Choe Junsuk, Lee Seungho, Shim Hyunjung
IEEE Trans Pattern Anal Mach Intell. 2021 Dec;43(12):4256-4271. doi: 10.1109/TPAMI.2020.2999099. Epub 2021 Nov 3.
Both weakly supervised single object localization and semantic segmentation techniques learn an object's location using only image-level labels. However, these techniques are limited to cover only the most discriminative part of the object and not the entire object. To address this problem, we propose an attention-based dropout layer, which utilizes the attention mechanism to locate the entire object efficiently. To achieve this, we devise two key components, 1) hiding the most discriminative part from the model to capture the entire object, and 2) highlighting the informative region to improve the classification power of the model. These allow the classifier to be maintained with a reasonable accuracy while the entire object is covered. Through extensive experiments, we demonstrate that the proposed method effectively improves the weakly supervised single object localization accuracy, thereby achieving a new state-of-the-art localization accuracy on the CUB-200-2011 and a comparable accuracy existing state-of-the-arts on the ImageNet-1k. The proposed method is also effective in improving the weakly supervised semantic segmentation performance on the Pascal VOC and MS COCO. Furthermore, the proposed method is more efficient than existing techniques in terms of parameter and computation overheads. Additionally, the proposed method can be easily applied in various backbone networks.
弱监督单目标定位和语义分割技术都仅使用图像级标签来学习目标的位置。然而,这些技术仅限于覆盖目标最具判别力的部分,而非整个目标。为解决此问题,我们提出了一种基于注意力的随机失活层,其利用注意力机制来高效定位整个目标。
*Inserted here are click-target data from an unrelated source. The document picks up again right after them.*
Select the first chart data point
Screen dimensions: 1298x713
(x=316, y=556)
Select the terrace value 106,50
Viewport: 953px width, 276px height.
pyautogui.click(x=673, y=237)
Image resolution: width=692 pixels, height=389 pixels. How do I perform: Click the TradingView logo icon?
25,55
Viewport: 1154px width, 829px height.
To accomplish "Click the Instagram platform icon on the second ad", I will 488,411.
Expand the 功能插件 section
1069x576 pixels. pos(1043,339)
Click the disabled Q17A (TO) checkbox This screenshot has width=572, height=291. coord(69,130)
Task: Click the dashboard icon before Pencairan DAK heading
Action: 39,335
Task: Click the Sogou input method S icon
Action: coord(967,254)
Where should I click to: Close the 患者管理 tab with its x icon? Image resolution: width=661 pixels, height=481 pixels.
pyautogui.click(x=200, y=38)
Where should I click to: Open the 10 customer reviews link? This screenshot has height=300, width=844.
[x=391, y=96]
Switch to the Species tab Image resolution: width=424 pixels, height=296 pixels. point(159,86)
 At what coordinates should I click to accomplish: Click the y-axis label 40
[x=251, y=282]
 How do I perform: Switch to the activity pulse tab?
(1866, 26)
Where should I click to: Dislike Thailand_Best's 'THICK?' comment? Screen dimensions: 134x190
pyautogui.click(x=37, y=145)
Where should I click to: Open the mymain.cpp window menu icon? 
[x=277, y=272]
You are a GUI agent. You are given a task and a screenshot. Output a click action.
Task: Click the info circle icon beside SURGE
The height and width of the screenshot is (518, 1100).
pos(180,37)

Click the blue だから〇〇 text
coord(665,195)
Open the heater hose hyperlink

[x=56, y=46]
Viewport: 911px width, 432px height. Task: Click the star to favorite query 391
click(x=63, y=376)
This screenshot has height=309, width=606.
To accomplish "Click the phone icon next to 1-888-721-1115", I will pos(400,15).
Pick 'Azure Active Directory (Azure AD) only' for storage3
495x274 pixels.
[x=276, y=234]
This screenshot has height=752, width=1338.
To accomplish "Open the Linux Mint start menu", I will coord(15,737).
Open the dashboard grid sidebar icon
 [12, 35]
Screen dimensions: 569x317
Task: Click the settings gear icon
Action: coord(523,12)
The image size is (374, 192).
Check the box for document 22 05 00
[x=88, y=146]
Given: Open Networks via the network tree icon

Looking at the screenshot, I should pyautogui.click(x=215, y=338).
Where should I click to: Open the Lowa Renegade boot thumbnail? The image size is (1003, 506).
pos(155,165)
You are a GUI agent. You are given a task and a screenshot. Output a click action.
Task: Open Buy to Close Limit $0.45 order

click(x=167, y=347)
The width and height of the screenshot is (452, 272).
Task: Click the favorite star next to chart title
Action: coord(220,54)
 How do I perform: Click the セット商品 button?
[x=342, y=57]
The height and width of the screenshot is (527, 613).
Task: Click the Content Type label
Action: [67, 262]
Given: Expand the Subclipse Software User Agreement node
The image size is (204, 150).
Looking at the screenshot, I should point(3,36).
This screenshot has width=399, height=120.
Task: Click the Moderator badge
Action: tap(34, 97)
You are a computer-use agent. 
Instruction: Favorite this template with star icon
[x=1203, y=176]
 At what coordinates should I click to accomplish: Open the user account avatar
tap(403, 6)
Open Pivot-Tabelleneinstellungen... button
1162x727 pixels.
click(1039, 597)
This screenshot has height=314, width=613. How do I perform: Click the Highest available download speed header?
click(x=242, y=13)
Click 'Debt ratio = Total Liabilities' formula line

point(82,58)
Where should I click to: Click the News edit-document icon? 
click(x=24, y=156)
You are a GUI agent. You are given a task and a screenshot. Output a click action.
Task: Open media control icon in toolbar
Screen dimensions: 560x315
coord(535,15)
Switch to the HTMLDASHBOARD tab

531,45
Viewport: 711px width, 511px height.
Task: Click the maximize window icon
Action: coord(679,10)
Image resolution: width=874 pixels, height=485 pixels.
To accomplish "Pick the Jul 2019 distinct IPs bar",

为此,我们设计了两个关键组件:1)向模型隐藏最具判别力的部分以捕获整个目标,以及2)突出显示信息区域以提高模型的分类能力。这使得在覆盖整个目标的同时,分类器能够以合理的准确率得以维持。通过大量实验,我们证明所提出的方法有效提高了弱监督单目标定位的准确率,从而在CUB - 200 - 2011数据集上实现了新的最优定位准确率,在ImageNet - 1k数据集上达到了与现有最优方法相当的准确率。所提出的方法在提高Pascal VOC和MS COCO数据集上的弱监督语义分割性能方面也很有效。此外,所提出的方法在参数和计算开销方面比现有技术更高效。另外,所提出的方法可以很容易地应用于各种骨干网络。